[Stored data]
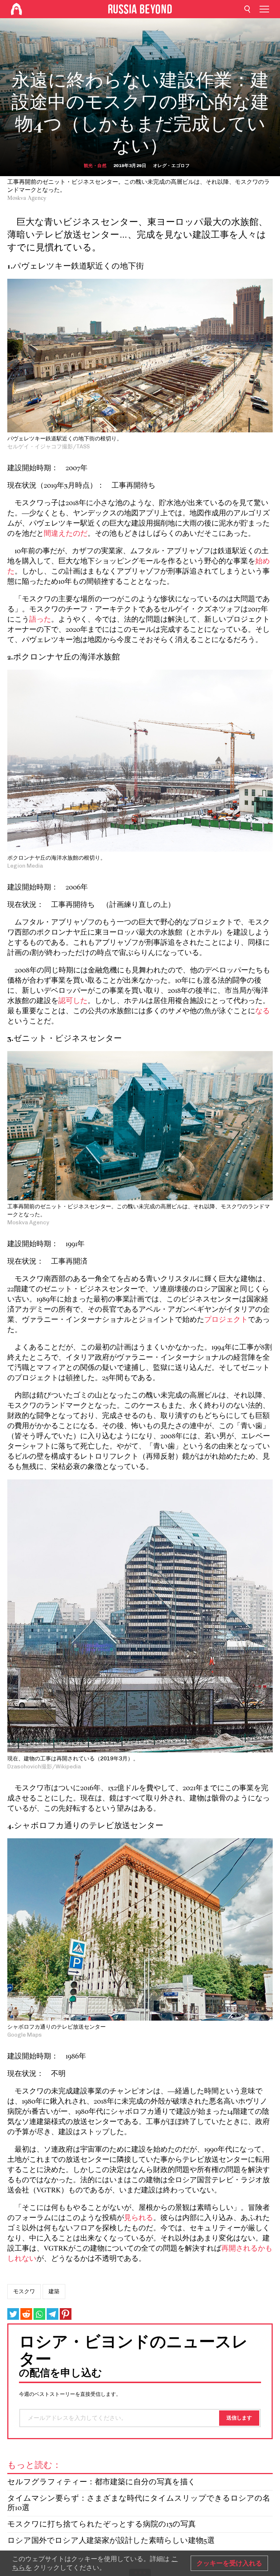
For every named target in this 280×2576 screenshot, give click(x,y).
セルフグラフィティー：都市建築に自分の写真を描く (101, 2482)
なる (262, 1011)
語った (40, 619)
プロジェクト (226, 1320)
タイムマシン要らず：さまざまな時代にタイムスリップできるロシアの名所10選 (138, 2503)
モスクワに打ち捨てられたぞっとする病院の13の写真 (101, 2524)
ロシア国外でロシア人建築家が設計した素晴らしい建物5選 (111, 2541)
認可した (73, 1001)
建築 (53, 2291)
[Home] (16, 9)
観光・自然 (95, 165)
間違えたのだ (66, 534)
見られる (138, 2218)
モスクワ (24, 2291)
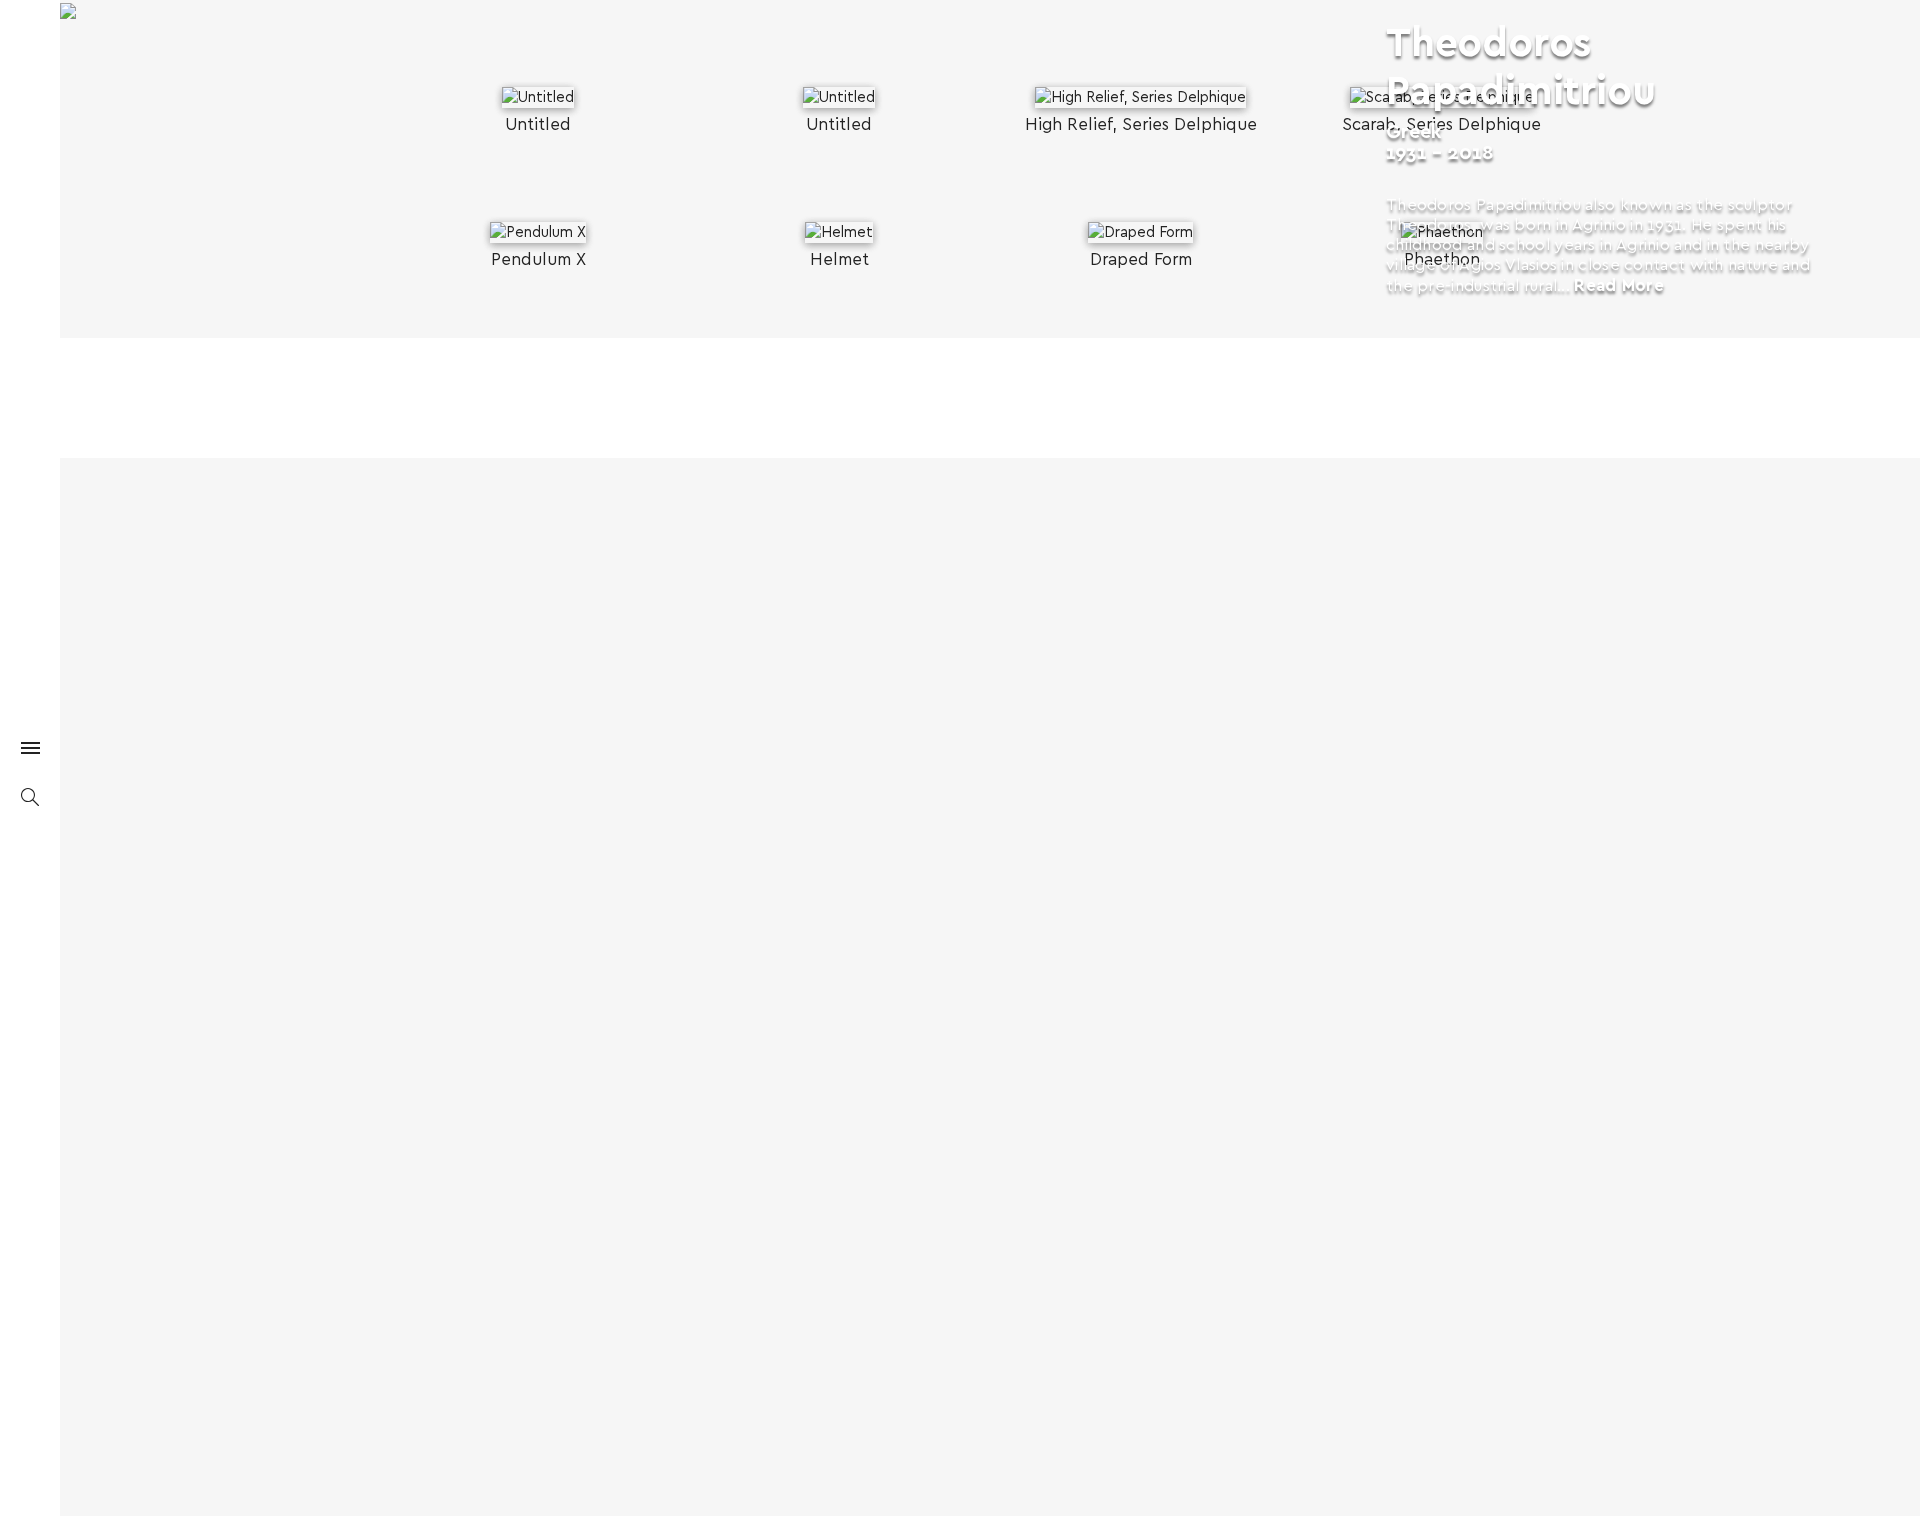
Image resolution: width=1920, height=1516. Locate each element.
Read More (1619, 285)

YOUR INSTRUCTIONS
Your answer must be an exact copy of the records above, with no pictures included.

FINAL ANSWER
For every named target in this 280×2576 screenshot, give click(x,y).
セルフグラフィティー：都市建築に自分の写真を描く (101, 2482)
なる (262, 1011)
語った (40, 619)
プロジェクト (226, 1320)
タイムマシン要らず：さまざまな時代にタイムスリップできるロシアの名所10選 (138, 2503)
モスクワに打ち捨てられたぞっとする病院の13の写真 (101, 2524)
ロシア国外でロシア人建築家が設計した素晴らしい建物5選 (111, 2541)
認可した (73, 1001)
建築 (53, 2291)
[Home] (16, 9)
観光・自然 (95, 165)
間違えたのだ (66, 534)
見られる (138, 2218)
モスクワ (24, 2291)
Image resolution: width=1920, height=1516. Locate each element.
Read More (1619, 285)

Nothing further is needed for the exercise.